= Confédération nationale de la boulangerie-pâtisserie française =

The Confédération nationale de la boulangerie-pâtisserie française (CNBPF) is the professional organization responsible for representing and defending the interests of artisan bakers and pastry chefs in France. The CNBPF brings together 94 departmental professional groups and 13 regional professional groups spread across the whole of France.

==History==
Before 1884, the bakery sector was neither unified nor represented by any structures. The various local groups spread across the country lacked any connections. However, professionals in the sector were subject to regulations, particularly regarding bread taxation, and felt the need to express themselves. To meet this need for unification, the first National Bakery Congress took place from June 24 to 28, 1884. Further meetings followed at the Hôtel des Chambres Syndicales on Rue de Lancry in Paris.

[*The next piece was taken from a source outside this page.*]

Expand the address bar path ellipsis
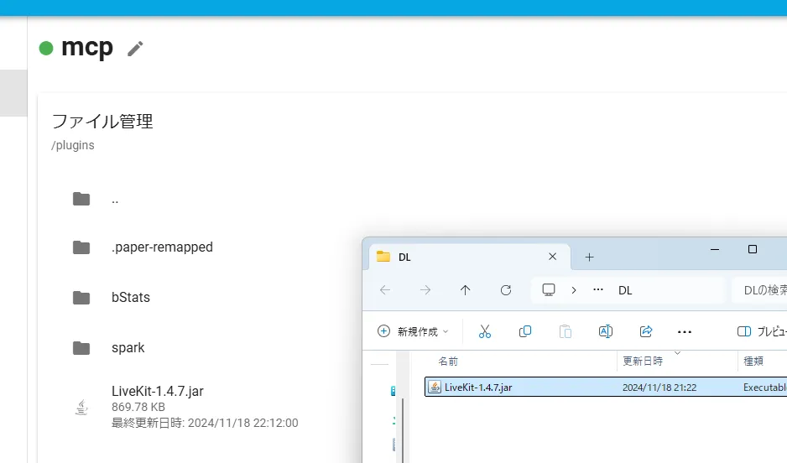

Several changes took place in the late 1890s. In 1889, the second National Bakery Congress took place, during which the General Syndicate of French Bakeries was created. It was led by President Cornet. During the third National Bakery Congress in 1894, the newspaper Le Boulanger français was created, enabling the circulation of information about the sector. In 1901, Le Boulanger français became L'Ami de la boulangerie, The French Baker's Friend.

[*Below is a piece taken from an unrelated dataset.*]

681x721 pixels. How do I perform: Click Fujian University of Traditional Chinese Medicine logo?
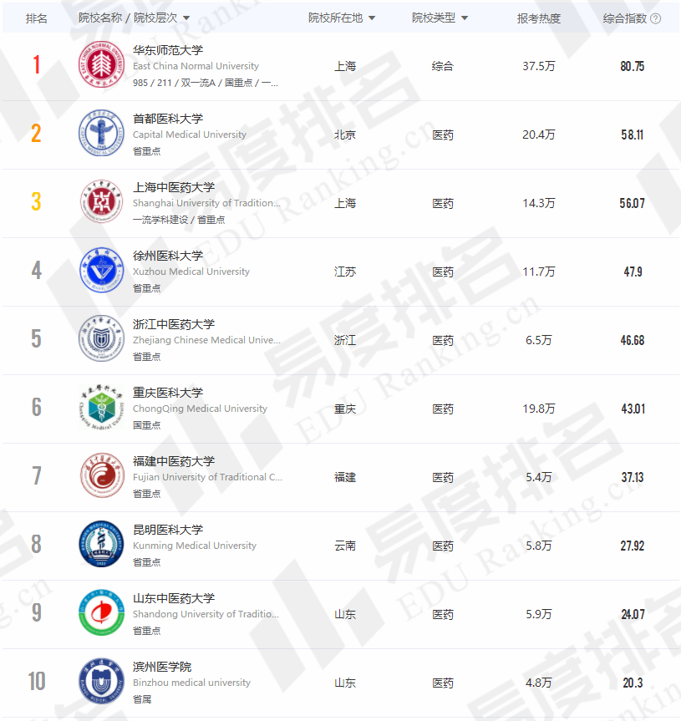tap(101, 476)
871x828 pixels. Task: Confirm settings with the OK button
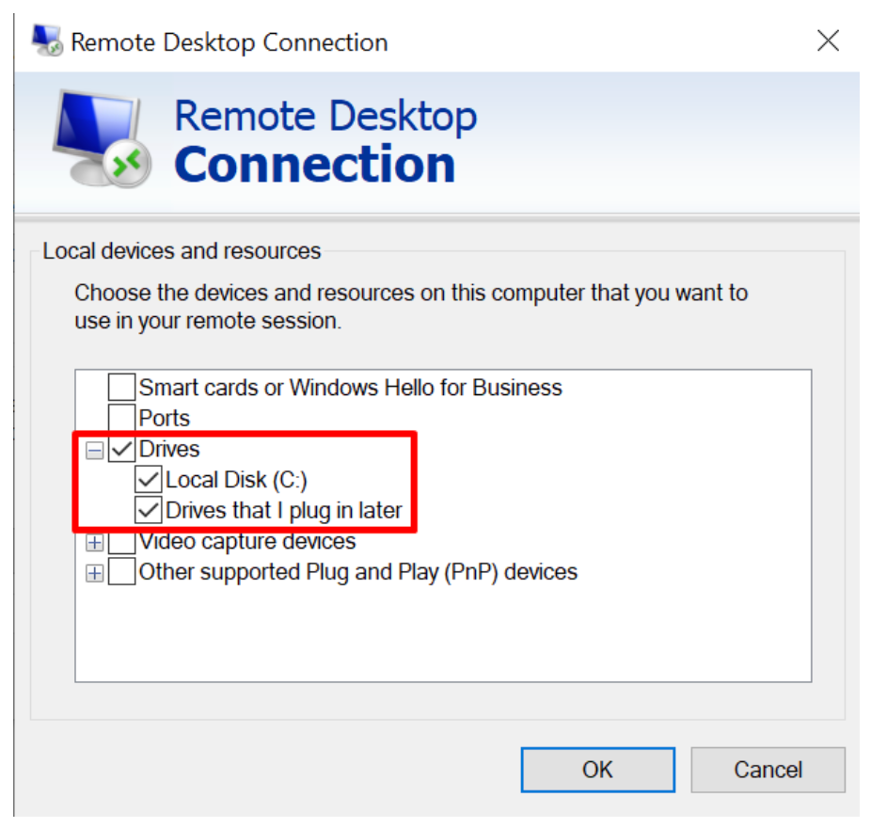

Between 1903 and 1928, four presidents succeeded one another. In 1903, President Lefort was elected at the Fifth National Bakery Congress. President Mience replaced Mr. Lefort in 1905. In 1914, President Héroin replaced President Mience. In 1928, President André Périer replaced President Héroin.

On June 14, 1934, the General Syndicate of French Bakers changed its name to the National Confederation of Bakers. After various locations, the Confederation moved to 27 Avenue d'Eylau in the 16th arrondissement of Paris on August 10, 1937.

Several changes took place between 1940 and 1960. In 1946, the organization changed its name again, becoming the National Confederation of French Bakery and Bakery-Pastry because the profession also included pastry. Philippe Lasserre became its president and organized the CNBPF's various administrative structures to consolidate its representation. In 1955, Paul Gringoire became the new president and championed the craft industry during his term. In 1959-1960, he achieved the liberalization of bread prices, except for 300g, 700g, and 1 kg loaves.

In 1971, Francis Combe became president of the CNBPF and, at the same time, president of the Permanent Assembly of Chambers of Trades and a member of the Economic and Social Council. He secured the first collective bargaining agreement for the food industry in 1976. That same year, L'Ami de la boulangerie was renamed Les Nouvelles de la boulangerie. Francis Combe died in 1982, and Deputy President Gustave Beranger took over the leadership of the Confederation pending future elections.

In 1982, Jean Paquet was elected president. He organized the General Assembly of Bakery in 1983, during which topics related to the profession and bread were debated. The recognition of the health benefits of bread among the medical profession is partly due to his inclusion of artisanal baking at the 1990 Bichat Discussions. This initiative was the starting point for a revaluation of bread among the medical profession. In 1992, in collaboration with millers and grain producers, he created the "Espace, Pain, Information" (EPI) documentation center, which aimed to provide information on the wheat, flour, and bread industry. He successfully introduced the terms "Pain de Tradition Française" and "Pain Maison" (Homemade Bread) in a decree dated September 13, 1993, paving the way for the authentication of these breads.

In 1995, Jean Cabut became the new President of the Confederation. He obtained the law of May 25, 1998, defining the conditions for practicing the bakery profession and recognizing the terms "Baker" and "Bakery." On December 19, 1997, the Guide to Good Hygiene Practices in Pastry, produced by the Confederation, was officially validated.

From 1998 to 2017, President Jean-Pierre Crouzet served five terms, leading the National Congresses in 1999, 2000, 2001, and 2003. He was elected President of the General Confederation of Food Retailers in 2010. President Crouzet was able to advance the profession in the areas of training, regulation, social affairs, economics, and communication.

Since 2017, the CNBPF has been chaired by Dominique Anract, a professional artisan baker. In January 2020, the Confederation launched the Boulanger de France brand, which aims to recognize the expertise of bakers and pastry chefs who adhere to it by fulfilling the commitments of a quality charter. On September 23, 2018, the CNBPF reiterated the request for the registration of "know-how and culture of the baguette" as cultural and intangible heritage at the United Nations Educational, Scientific and Cultural Organization. Among three French applications, the Minister of Culture, Roselyne Bachelot decided, on 26 March 2021, to present the candidature of the baguette to the immature cultural heritage of UNESCO. On 30 November 2022, the intergovernemental committee for the preservation of immature cultural heritage of UNESCO, meeting in Rabat, Morocco, for its 17th session, decided to inscribe « the artisanal know-how and the culture of the baguette of pain » on the Representative List of immature cultural heritage of humanity.